*INFORMATION GIVEN*.
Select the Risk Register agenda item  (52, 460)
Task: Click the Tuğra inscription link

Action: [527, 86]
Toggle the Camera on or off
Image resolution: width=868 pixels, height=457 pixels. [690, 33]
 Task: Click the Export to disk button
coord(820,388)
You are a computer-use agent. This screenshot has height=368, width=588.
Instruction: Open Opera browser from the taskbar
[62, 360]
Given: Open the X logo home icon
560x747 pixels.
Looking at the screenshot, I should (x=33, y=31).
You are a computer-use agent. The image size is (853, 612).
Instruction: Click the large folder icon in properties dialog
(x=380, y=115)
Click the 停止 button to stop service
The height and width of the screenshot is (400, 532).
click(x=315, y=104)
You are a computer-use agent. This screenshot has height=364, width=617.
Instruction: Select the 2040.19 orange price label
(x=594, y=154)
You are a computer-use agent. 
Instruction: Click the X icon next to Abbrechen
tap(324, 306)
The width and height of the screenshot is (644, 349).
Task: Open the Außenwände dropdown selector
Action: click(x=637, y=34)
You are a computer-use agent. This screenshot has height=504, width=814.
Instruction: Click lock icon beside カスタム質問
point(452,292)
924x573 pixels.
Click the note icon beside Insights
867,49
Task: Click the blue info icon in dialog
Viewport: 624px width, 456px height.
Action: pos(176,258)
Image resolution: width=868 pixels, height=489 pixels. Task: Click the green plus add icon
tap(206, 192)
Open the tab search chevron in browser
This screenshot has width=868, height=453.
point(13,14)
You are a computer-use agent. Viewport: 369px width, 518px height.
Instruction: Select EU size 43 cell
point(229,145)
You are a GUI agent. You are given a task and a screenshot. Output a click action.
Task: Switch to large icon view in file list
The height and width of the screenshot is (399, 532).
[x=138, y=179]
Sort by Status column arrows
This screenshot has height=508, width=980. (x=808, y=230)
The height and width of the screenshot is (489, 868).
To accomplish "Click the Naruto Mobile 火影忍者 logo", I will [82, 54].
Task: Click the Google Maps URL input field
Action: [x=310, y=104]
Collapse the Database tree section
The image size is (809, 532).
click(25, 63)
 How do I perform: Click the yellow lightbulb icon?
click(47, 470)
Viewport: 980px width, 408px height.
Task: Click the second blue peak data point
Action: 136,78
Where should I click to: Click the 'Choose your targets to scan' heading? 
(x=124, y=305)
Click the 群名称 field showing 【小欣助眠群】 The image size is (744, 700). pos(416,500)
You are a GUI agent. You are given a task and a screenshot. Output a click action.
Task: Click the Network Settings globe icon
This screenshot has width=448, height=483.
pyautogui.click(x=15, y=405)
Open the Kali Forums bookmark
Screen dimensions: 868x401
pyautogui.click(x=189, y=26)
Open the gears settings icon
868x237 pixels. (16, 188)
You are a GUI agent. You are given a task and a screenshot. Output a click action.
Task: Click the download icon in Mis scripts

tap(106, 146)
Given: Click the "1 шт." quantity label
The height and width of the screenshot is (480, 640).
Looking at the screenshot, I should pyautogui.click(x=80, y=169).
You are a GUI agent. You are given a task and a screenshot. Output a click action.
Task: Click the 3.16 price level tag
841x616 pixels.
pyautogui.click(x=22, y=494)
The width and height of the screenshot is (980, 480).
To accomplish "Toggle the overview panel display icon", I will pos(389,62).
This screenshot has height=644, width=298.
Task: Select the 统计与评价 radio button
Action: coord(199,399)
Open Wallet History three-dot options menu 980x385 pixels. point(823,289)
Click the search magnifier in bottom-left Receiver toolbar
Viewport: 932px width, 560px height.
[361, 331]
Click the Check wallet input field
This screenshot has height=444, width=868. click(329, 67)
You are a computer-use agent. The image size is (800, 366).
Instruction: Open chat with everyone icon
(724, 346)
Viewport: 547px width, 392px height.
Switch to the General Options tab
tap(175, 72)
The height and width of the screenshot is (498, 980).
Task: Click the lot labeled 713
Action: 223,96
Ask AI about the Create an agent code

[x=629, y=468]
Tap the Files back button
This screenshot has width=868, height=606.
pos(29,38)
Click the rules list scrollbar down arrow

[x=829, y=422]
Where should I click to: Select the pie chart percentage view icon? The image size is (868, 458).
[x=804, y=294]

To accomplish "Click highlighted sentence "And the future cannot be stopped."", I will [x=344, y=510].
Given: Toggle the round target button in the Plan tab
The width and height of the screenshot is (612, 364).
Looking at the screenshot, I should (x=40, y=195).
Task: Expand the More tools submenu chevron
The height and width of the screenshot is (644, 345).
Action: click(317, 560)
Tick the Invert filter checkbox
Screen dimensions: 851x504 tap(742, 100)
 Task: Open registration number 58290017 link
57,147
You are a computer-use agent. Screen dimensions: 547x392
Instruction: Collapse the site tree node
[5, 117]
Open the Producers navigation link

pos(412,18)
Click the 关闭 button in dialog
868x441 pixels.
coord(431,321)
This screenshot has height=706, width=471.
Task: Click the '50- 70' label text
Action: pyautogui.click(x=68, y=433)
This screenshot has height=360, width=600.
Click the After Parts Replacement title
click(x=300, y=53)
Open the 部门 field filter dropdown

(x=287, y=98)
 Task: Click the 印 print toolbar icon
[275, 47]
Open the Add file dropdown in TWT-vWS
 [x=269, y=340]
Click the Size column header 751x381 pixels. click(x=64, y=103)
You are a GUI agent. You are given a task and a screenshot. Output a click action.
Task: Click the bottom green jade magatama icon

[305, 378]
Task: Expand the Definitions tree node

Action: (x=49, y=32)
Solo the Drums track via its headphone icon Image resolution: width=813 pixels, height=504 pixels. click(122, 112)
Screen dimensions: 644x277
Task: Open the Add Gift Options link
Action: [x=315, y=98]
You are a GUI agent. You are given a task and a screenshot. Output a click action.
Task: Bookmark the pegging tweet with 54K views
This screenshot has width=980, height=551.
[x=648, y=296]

*GOAL OF THE EXERCISE*. Set down only the lines above that fall between the line holding "The height and width of the screenshot is (489, 868)." and the line holding "Click the 群名称", inclusive, keeping each exact.

*RESPONSE BOX*.
The height and width of the screenshot is (489, 868).
To accomplish "Click the Naruto Mobile 火影忍者 logo", I will [82, 54].
Task: Click the Google Maps URL input field
Action: [x=310, y=104]
Collapse the Database tree section
The image size is (809, 532).
click(25, 63)
 How do I perform: Click the yellow lightbulb icon?
click(47, 470)
Viewport: 980px width, 408px height.
Task: Click the second blue peak data point
Action: 136,78
Where should I click to: Click the 'Choose your targets to scan' heading? 
(x=124, y=305)
Click the 群名称 field showing 【小欣助眠群】 The image size is (744, 700). pos(416,500)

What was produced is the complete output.